Like I said … I need to laugh more. There has been in my life a surfeit of crapulosity of late, my tendency to overindulge in gulping my own evil-dictator-false-prophet KoolAid of woe-is-me-the-sky-is-falling was taking over my life to a dangerous degree. I think that’s why I got sick, maybe, although Cody thinks the guy I was bantering with at the bar the night before the illness struck slipped something in my drink. I don’t think so. In any event, whatever the whyever and however of that illness, it shook me. And I shall now ACTIVELY lighten up. And why not? Despite the tragedy of Tuesday (and that is ALL I am saying) this was a GREAT WEEK — I mean, we did have Matt Bomer in his underwear this week thanks to Mr. Ryan Murphy.
So, there is reason to rejoice.
Some solid steps to further rejoicing: Return to healthy eating and daily exercise. Since the onset of my mystery illness a few weeks ago — coincident with giving up alcohol — I have been mostly good about what I’ve eaten but far less steady about gym attendance. Having been too sick and weak to gym during the worst of my apparently-without-cause-dysentery, I fell into slothful complacency and I’ve had trouble returning to my workout schedule. It isn’t, mind you, that I think healthy eating and exercise will sculpt me into fantasy-fellow, but, rather, I know that too many carbs, too much sugar, and too little exercise contribute to unpleasant emotional roiling. I need endorphins and function much better without sugar gumming up my insides. Funny, I don’t miss the wine, but I do STILL, over a year and a half later, miss smoking.
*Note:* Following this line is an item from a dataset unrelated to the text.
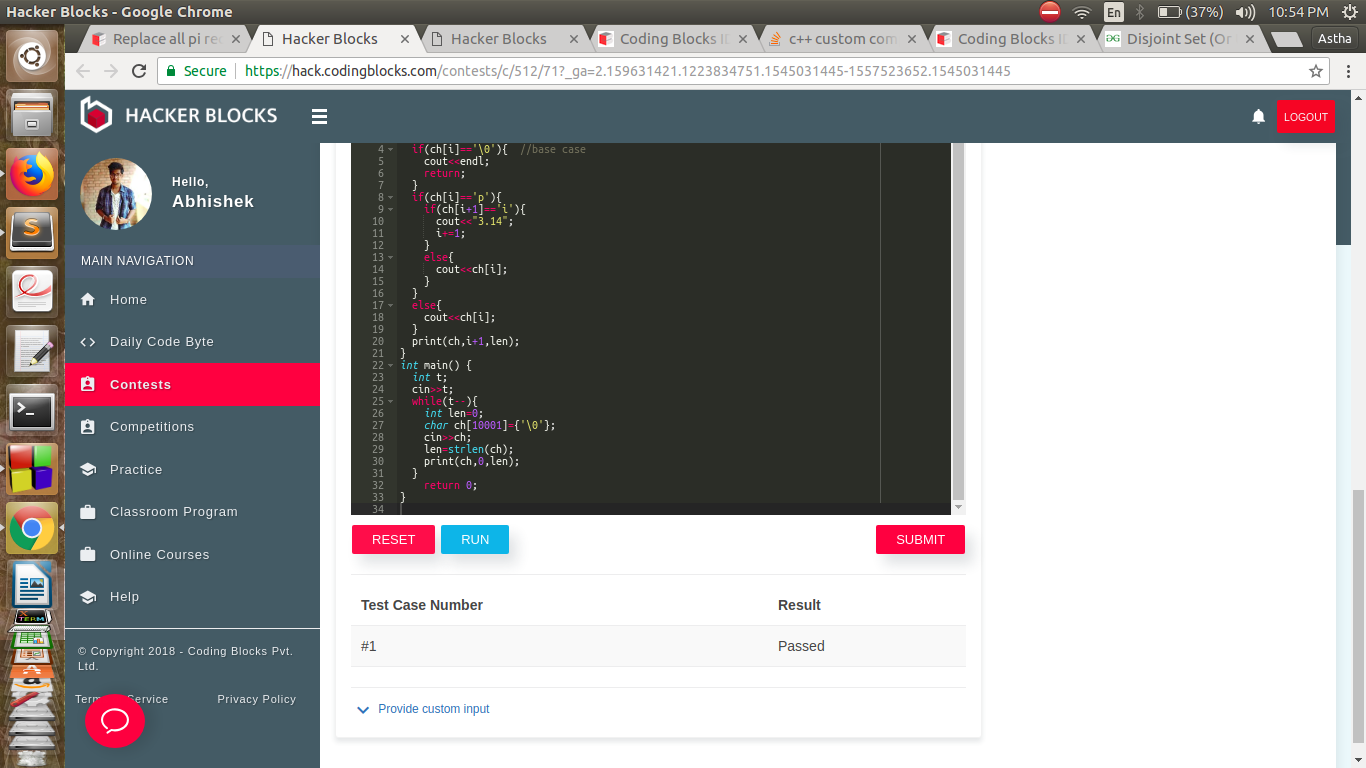The image size is (1366, 768).
Task: Click the code editor vertical scrollbar
Action: tap(958, 320)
But, I’m not starting again. Although, true confession: during all the mystery illness lab-testing, what got me through (and what got me to agree) was my thought, “Well, bright side, if this is terminal, I can IMMEDIATELY start smoking again.” Yep, that’s the FIRST place my head went.
Funny, my initial love of smoking had more to do with black and white Hollywood imagery:
But now, it has more to do with … well:
That one is called “Wasted Youth” and it’s by Gregory Harris. Speaking of wasted youth; remember those days when televisions were two feet thick and weighed a kajillion, cumbersome pounds and I could carry them down flights of stairs all by myself? Well, those days are gone. I managed it this morning but doing so seems to have undone all the good of the fabulous massage I had yesterday. It was a gift, that massage, and boy did I enjoy it.
Speaking (again) of wasted youth, I am now of an age where when I say “I want a massage” I actually mean I want a massage; deep muscle tissue, knot-removing, ache-assuaging massage. That is all the “happy ending” I need.
Speaking of aging, Frank Bruni wrote a nice piece recently in the New York Times. Read it here: Frank Bruni, Op-Ed, Gray Hair and Silver Linings [click it]
Must dash. Things to do. Joy to find. Love and Light, my dears. Love and Light.